El libro sobre William y Harry que Isabel II no quiere que nadie lea

Una nueva publicación sobre la familia real británica disecciona la relación y la da como «algo ya muerto»

Dicen que a Isabel II le gusta leer. Y con los actos suspendidos por la pandemia quizá tenga ahora más tiempo para sus «hobbies». El problema es que en la librería de palacio se está acumulando demasiada polémica. Y no es solo la monarca, sino todo el pueblo el que tiene acceso ahora a unas páginas que confirman la evidencia: la familia real se desquebraja.

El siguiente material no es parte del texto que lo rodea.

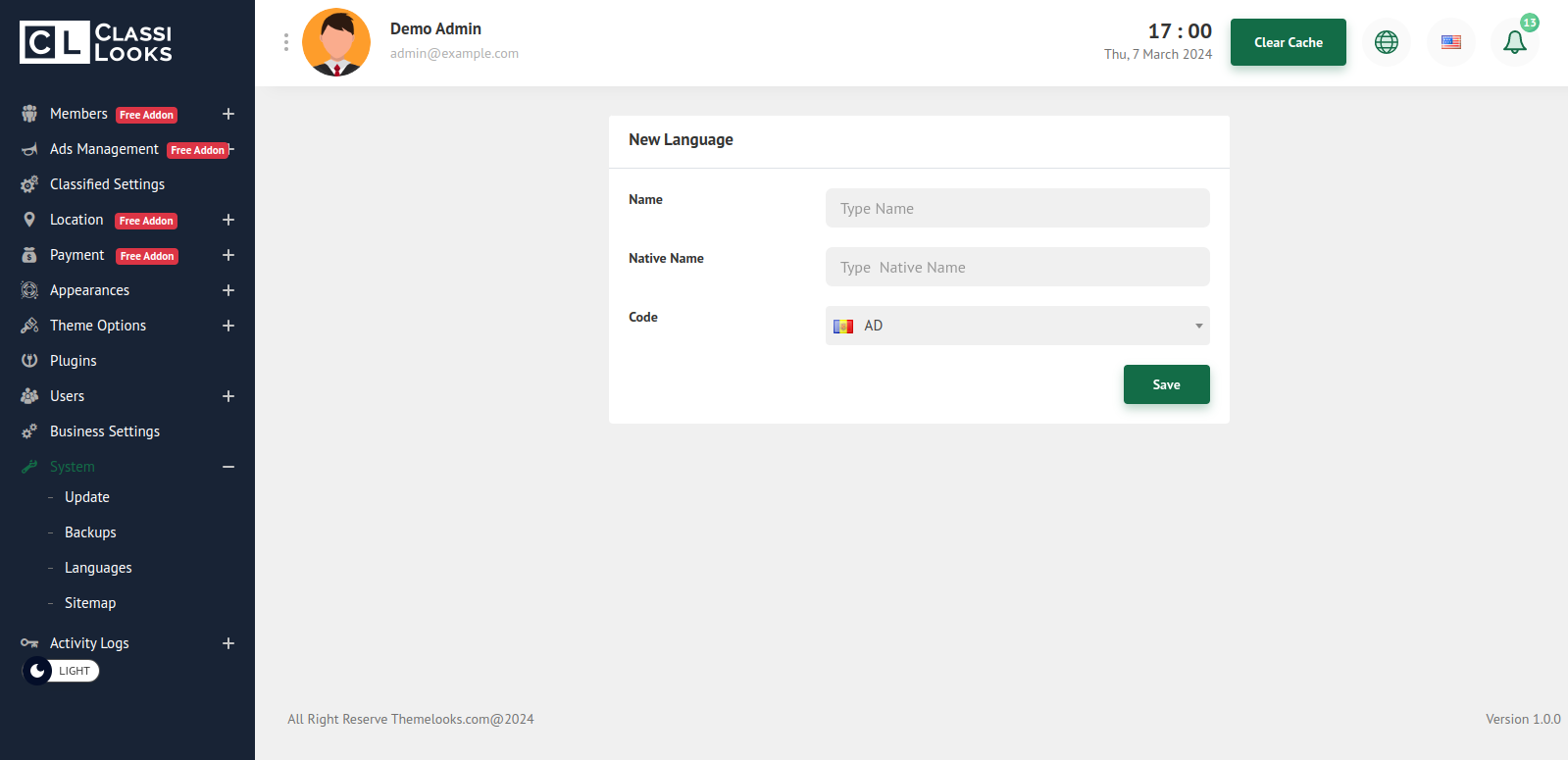The height and width of the screenshot is (760, 1568).
Task: Click the Classified Settings gears icon
Action: point(29,184)
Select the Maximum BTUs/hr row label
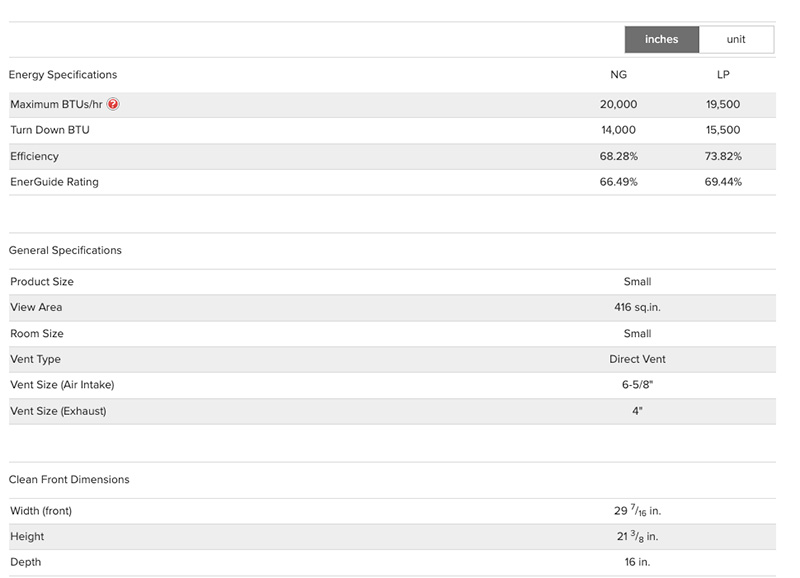 click(x=56, y=105)
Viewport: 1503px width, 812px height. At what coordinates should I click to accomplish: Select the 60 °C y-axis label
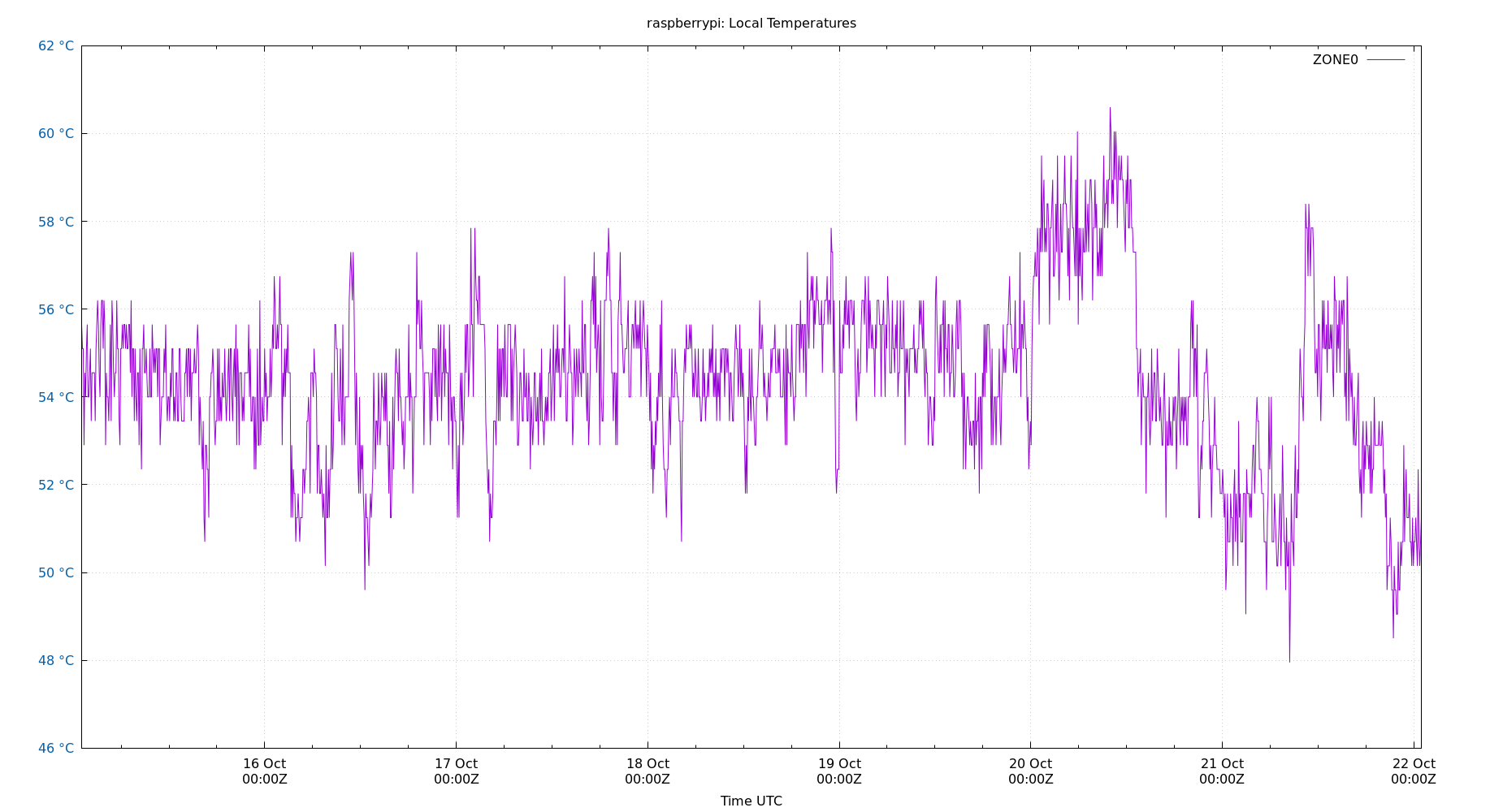pyautogui.click(x=56, y=134)
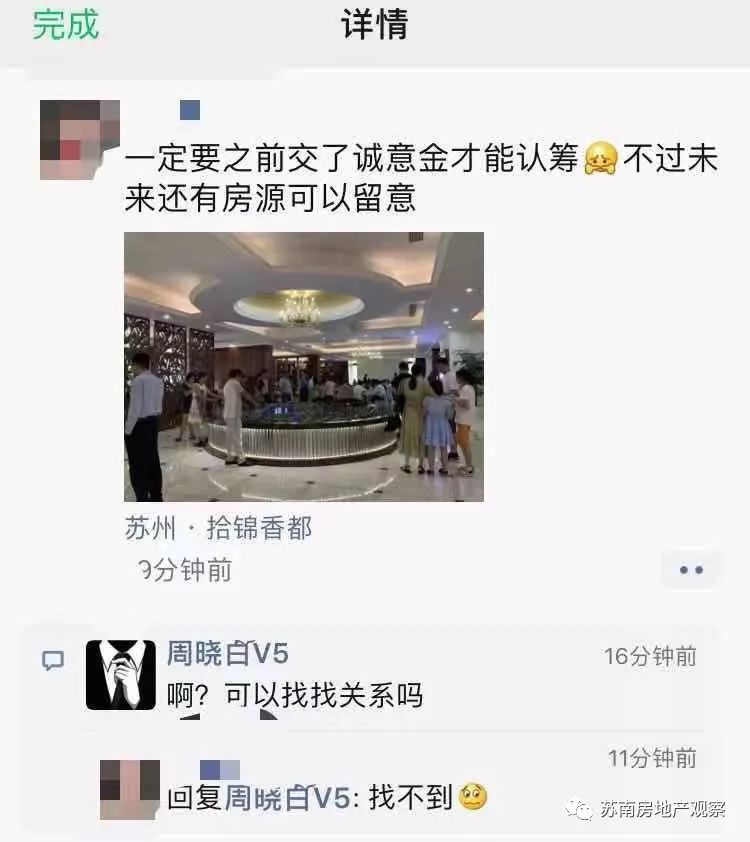
Task: Tap the replier's blurred name above the reply
Action: [220, 770]
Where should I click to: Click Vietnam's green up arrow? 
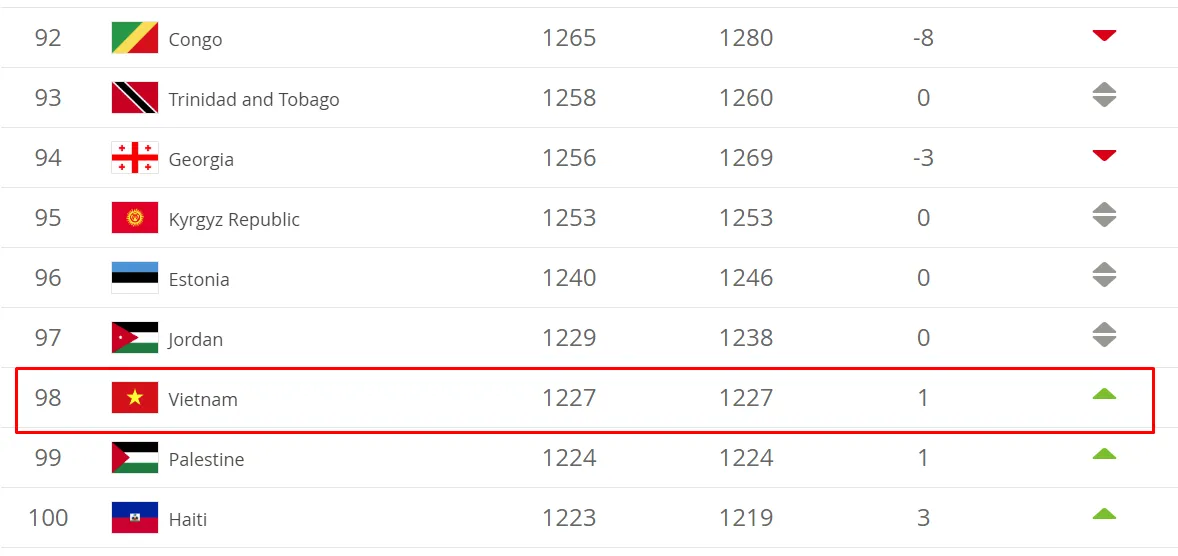pos(1104,394)

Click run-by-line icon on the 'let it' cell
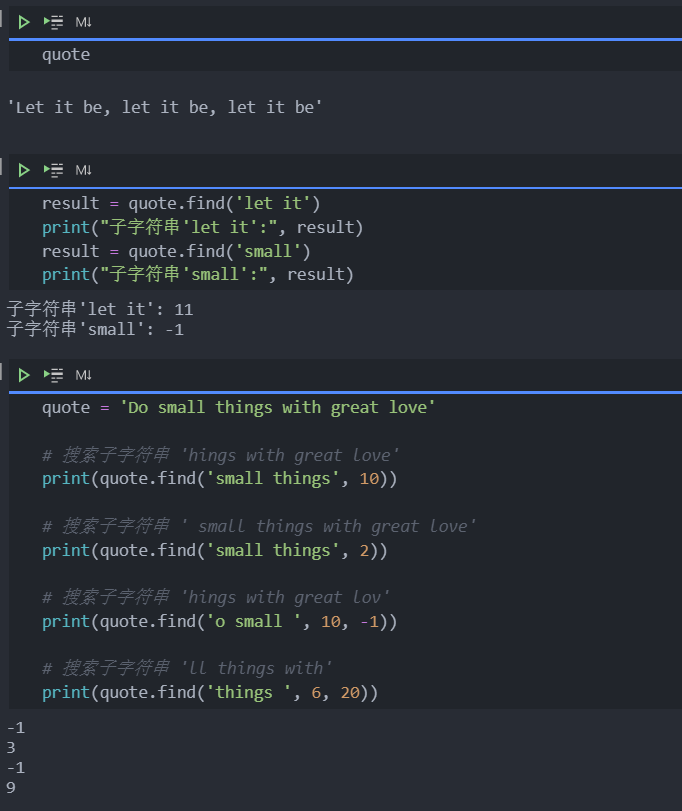53,170
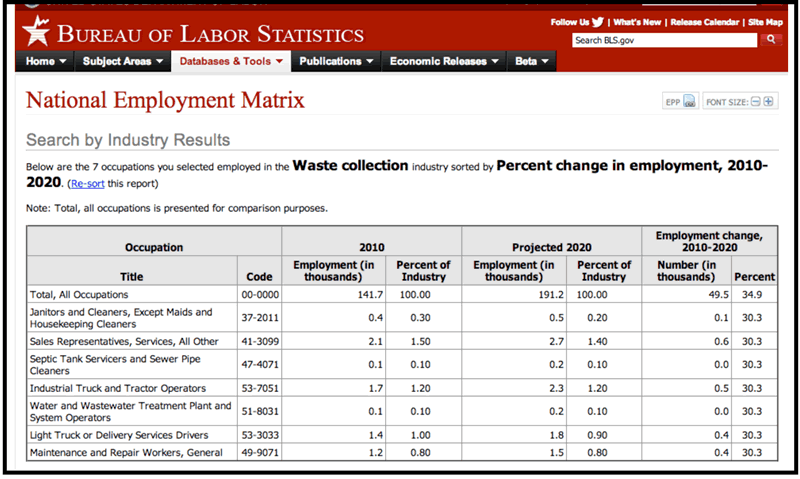Click the search magnifier button
The image size is (800, 479).
[x=771, y=40]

Apenas dos meses después de la explosiva publicación de «Meghan y Enrique: en libertad», la biografía -supuestamente no autorizada- donde se muestra a los duques de Sussex cuál mártires, sale ahora a la luz «Batalla de hermanos», un análisis cuasi forense sobre la relación muerta entre los hijos de la desaparecida Lady Di.

Un conflicto doloroso

El autor no es un cualquiera que se ha querido subir al tsunami que desde hace ya tiempo está inundando Buckingham. Se trata del reputado Robert Lacey, experto en monarquía y asesor de la famosa serie «The Crown», que en noviembre volverá con la nueva temporada. La serie se centrará en los años de Diana, un huracán que parece ahora tan solo un soplo de viento con la tormenta que se vive en palacio. Lacey afirma que se «sorprendió» y algunas veces incluso se «conmovió hasta las lágrimas» por los detalles que fue descubriendo mientras investigaba esta «historia de conflicto familiar». «Fue emocionante y doloroso rastrear su tragedia a través de los recuerdos de testigos cercanos», matiza.

El libro será publicado el próximo 15 de octubre. Pero la prensa británica ya ha avanzado que sus más de 400 páginas son «incisivas», «de lectura compulsiva» y «de una profundidad y visión únicas». Algunos diarios incluso dan un paso más y señalan que se trata de un «análisis forense» que disecciona «en profundidad algo ya muerto».

Cierto es que a los tabloides del Reino Unido siempre les ha gustado dramatizar. Pero siendo sinceros, nadie puede negar ahora las pruebas. Los hermanos están separados físicamente por un Océano y las decisiones tomadas en los últimos meses por el príncipe Enrique –pronunciándose sobre la campaña presidencial de los Estados Unidos o abriendo cada día un nuevo juicio contra los medios– no ayudan precisamente a limar asperezas. En su momento, el hijo menor de Diana fue uno de los miembros más populares de la familia real, pero la percepción de los británicos ha cambiado. Y pese a que la guerra se haya centrado en muchas ocasiones en Kate y Meghan, nada más lejos de la realidad.

Según el libro, la batalla entre hermanos comenzó ya en 2016 cuando Enrique presentó al príncipe Guillermo a su novia. Apenas llevaban unos meses de relación, pero ya se quería casar. Guillermo pidió calma. Sin embargo –pese a la mediación de su tío Charles, el conde Spencer, un mentor para ambos– las peticiones cayeron en saco roto.

Tras la boda, los duques de Sussex comenzaron a potenciar su propia marca y a realizar las cosas demasiado a su manera, una manera que poco encajaba con la discreción y neutralidad que se presupone a la corona. La propia Isabel II les calificaba de «erráticos e impulsivos». La tensión poco a poco se iba acumulando y los actos familiares centrados en el príncipe Enrique –como es obvio con más protagonismo al ser el heredero– se tomaban como ofensa por su hermano menor. Cuando todo saltó ya por los aires, Guillermo fue el que se mostró más duro durante las llamadas «conversaciones sobre el Megxit» que convocó Isabel II en Sandringham para establecer los términos de la salida de los Sussex. Al parecer, el heredero pidió que abandonasen sus títulos de altezas reales antes de que se mudaran a Canadá y a Los Ángeles. «Este tipo de disputa familiar no debería ser pública. El texto podría ser lo más perjudicial para la familia real desde la entrevista de Diana con Martin Bashir», indican fuentes cercanas al palacio, que oficialmente señalan que no harán comentarios sobre el libro.